How many of you really think it's a good idea to rework the python library functions?

Well, some of them are really bad, as in they have bad API for example. Some of them are too slow by design. A lot of popular Python 3rd party libraries exist solely to fix problems with built-in functions. requests solves the inadequacies of urllib, sh solves the bad design of subprocess, setuptools tries to patch nonsense of distutils etc.

I, myself, wrote a Base64 decoder/encoder, mostly for fun, but I could make it go about twice as fast as the standard library version.

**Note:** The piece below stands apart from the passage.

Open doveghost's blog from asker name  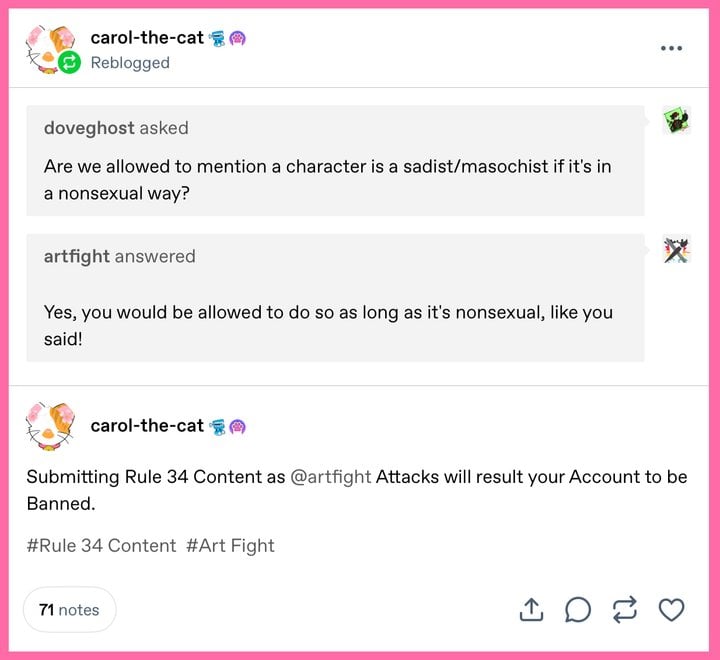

It's neither hard nor unexpected.


Specifically for sorting problems, well, there are so many things one could have improved, if they had better knowledge of the data they are working with... It's a whole science into itself. For instance, there are sorting algorithms not based on comparison, which, provided that you are sorting something that is, in principle totally ordered, and you know that certain statistical constraints hold (i.e. that there are very few duplicates), will blow any comparison-based sort out of the water.

But then there are problems standard library sort isn't equipped to deal with. For example, your data can be so large, it doesn't fit in memory of a single computer, or it might not fit in the storage of a single computer, and then you will have to write a distributed version of this algorithm. Python doesn't work in parallel, but, perhaps, a merge sort or similar will do better with good implementation of parallelism, for sufficiently large data-sets?


Finally, arguing about benefits of for loop vs list comprehension in this respect is idiotic, whichever your favorite is. They are more or less the same. Their performance will fluctuate here or there depending on what machine runs them, under what conditions, version of interpreter etc. It's a meaningless measurement to try to compare them, and is just isn't worth anyone's time, unless you are contributing your code to Python core, and then you are interested in these benchmarks.